Do primeiro grupo emergiriam San Tiago Dantas, Otávio Gouveia de Bulhões e Roberto Campos. Este último trouxe sua consultoria privada (Consultec) para dentro aparelho do Estado, transformando-a no IPEA- Instituto de Planejamento de Políticas Públicas - e , em seguida, criou o Ministério do Planejamento. Dessa conjuntura sairia o primeiro plano de desenvolvimento integrado para o País , o PAEG (PAEG). Centralizadores, tanto Campos quanto os militares, criaram os Planos Nacionais de Desenvolvimento (PNDs), no estilo Planos Quinquenais russos, e para elaborá-los, instituíram uma "Nomenklatura" - grupo seleto de intelectuais colocados em posições de poder , como no sistema soviético. Essa elite governante controlava as políticas públicas por meio de programas e projetos do Governo.
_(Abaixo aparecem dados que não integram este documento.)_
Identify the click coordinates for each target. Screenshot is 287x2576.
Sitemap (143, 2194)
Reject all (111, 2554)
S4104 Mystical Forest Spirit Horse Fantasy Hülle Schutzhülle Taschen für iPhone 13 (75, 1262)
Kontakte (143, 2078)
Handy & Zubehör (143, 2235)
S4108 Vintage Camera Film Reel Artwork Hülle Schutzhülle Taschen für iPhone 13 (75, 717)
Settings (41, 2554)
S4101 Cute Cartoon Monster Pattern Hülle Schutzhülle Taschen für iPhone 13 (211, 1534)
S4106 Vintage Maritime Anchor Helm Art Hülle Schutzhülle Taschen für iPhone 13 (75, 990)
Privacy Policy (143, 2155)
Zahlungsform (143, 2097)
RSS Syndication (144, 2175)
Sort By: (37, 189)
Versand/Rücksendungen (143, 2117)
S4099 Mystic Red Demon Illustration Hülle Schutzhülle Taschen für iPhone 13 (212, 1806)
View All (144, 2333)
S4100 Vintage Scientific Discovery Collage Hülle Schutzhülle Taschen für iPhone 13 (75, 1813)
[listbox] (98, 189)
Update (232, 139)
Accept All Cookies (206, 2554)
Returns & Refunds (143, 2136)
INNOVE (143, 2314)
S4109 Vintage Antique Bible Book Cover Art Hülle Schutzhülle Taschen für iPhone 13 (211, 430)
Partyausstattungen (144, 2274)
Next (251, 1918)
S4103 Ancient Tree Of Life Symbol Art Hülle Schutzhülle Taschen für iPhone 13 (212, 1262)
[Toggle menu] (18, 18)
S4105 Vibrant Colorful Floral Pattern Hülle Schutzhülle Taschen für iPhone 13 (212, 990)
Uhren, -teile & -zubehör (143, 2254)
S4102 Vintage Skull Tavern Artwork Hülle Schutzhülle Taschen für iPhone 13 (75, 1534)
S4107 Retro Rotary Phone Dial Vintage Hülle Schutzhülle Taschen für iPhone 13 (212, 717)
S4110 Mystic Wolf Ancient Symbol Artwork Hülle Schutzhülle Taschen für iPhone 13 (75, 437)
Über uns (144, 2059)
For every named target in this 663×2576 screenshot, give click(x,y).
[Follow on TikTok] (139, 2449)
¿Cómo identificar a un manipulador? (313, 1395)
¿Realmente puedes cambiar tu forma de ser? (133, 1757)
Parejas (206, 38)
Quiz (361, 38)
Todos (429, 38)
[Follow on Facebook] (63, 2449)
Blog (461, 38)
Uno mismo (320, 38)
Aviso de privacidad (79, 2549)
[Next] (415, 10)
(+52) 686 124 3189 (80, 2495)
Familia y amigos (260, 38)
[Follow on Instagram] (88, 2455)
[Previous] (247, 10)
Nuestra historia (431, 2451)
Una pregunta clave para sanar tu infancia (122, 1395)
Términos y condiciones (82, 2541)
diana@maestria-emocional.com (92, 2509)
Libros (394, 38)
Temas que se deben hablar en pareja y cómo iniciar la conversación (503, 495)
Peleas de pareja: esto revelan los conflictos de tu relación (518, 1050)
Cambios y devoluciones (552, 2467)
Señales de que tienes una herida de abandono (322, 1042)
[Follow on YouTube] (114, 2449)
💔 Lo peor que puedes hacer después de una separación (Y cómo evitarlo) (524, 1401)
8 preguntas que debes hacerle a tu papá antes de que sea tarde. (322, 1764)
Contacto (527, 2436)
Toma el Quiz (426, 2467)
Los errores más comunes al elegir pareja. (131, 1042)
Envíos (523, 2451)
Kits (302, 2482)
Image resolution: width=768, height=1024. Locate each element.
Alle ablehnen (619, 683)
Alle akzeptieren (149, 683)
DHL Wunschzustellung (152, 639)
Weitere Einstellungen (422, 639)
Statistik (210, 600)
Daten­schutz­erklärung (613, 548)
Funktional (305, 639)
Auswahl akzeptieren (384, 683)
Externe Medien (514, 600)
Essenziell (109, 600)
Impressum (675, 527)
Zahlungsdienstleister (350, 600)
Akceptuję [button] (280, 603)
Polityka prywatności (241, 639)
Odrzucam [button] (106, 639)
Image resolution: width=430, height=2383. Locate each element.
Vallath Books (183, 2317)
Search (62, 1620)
Os velhos órgãos que cuidavam das administração pública desapareceram.

Embora vista como um "ninho de revolucionários", a UnB iria cumprir, entretanto, papel decisivo na configuração e modernização da estrutura do Estado Brasileiro, suprindo-o com profissionais e técnicos com formação superior naquelas áreas chaves para o gerenciamento das políticas públicas. Essa expertise foi quase interrompida pelas constantes mudanças de reitores. Mas milhares de jovens terminaram saindo das suas salas de aula para compor o corpo funcional do Estado. Alguns tornaram-se parlamentares, ministros, presidentes de empresas públicas e até Presidente da República. O Plano Real , que acabou com a hiperinflação (chegou-se a 3.000% a.a), saiu parcialmente do curso de economia da UnB. A profissionalização do serviço público, gerou altas taxas de crescimento do PIB. Daí duvidar-se que o aparelhamento do Estado e o "filhotismo" possam ser ainda recorrentes.